Personal information
- Full name: Joshua Ryan Meade
- Date of birth: 16 April 1995 (age 31)
- Place of birth: Doncaster, England
- Positions: Midfielder; defender;

Team information
- Current team: Buxton

Youth career
- 0000–2013: Doncaster Rovers

Senior career*
- Years: Team / Apps / (Gls)
- 2012–2014: Doncaster Rovers / 0 / (0)
- 2014: → Goole (loan) / 4 / (0)
- 2014–2015: Matlock Town /  / (0)
- 2015–201?: Stocksbridge Park Steels
- 2017–: Buxton

= Josh Meade =

English footballer

Joshua Ryan Meade (born 16 April 1995) is an English footballer who plays as a defender for Buxton. He previously played for Doncaster Rovers, Goole Stocksbridge Park Steels and Matlock Town.

==Playing career==

===Doncaster Rovers===
Meade was part of the Youth Alliance Cup-winning Doncaster Rovers team in 2012, coming on as substitute and scoring in the last minute in the 4–0 win over Exeter City at Exeter.

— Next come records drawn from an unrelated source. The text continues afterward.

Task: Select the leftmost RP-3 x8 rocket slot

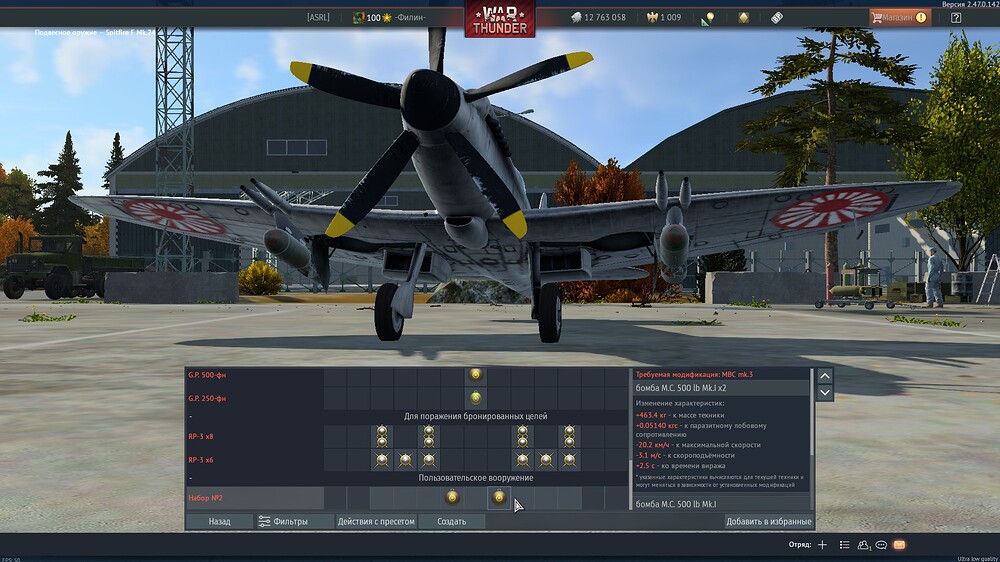Action: [x=381, y=436]
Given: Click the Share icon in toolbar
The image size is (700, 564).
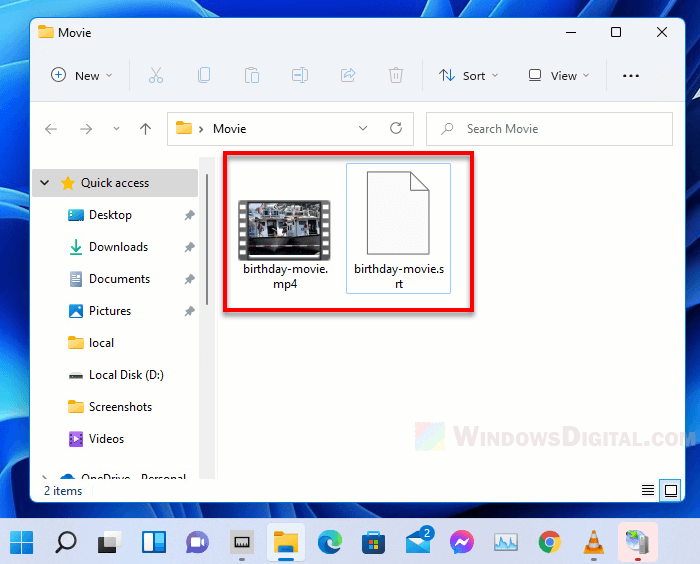Looking at the screenshot, I should tap(348, 75).
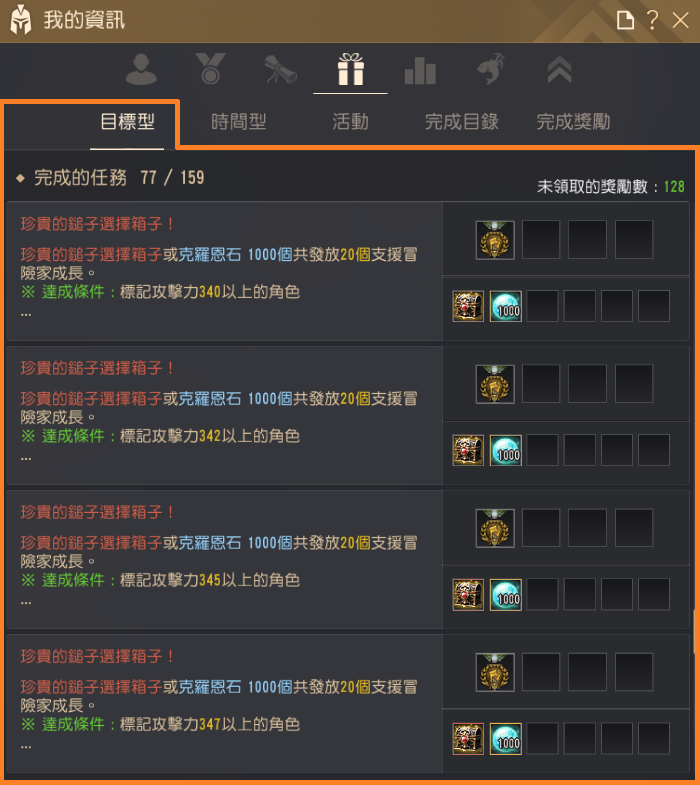Click the gold medal emblem in the 347 quest
Image resolution: width=700 pixels, height=785 pixels.
[495, 672]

While still a member of the youth team, he gained his first team appearance on the bench against Hull City in the Carling cup at the Keepmoat stadium. He then made his first team senior debut in the Football League Trophy area quarter final game against Crewe Alexandra at the Alexandra Stadium on 4 December 2012. He was given a one-year professional contract by the club in July 2013.

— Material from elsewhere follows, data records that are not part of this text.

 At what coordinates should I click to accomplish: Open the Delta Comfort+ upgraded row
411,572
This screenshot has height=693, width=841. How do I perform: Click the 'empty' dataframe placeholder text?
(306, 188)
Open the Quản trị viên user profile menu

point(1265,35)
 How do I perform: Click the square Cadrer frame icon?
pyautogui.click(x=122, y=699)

Non league Goole signed Meade on loan during the January 2014 transfer window initially on a one-month loan deal.

===Later career===
He was released by Doncaster in summer 2014, and signed for Matlock Town. He left the club for Stocksbridge Park Steels a year later. After two years at Stocksbridge in 2017 he signed for Buxton F.C.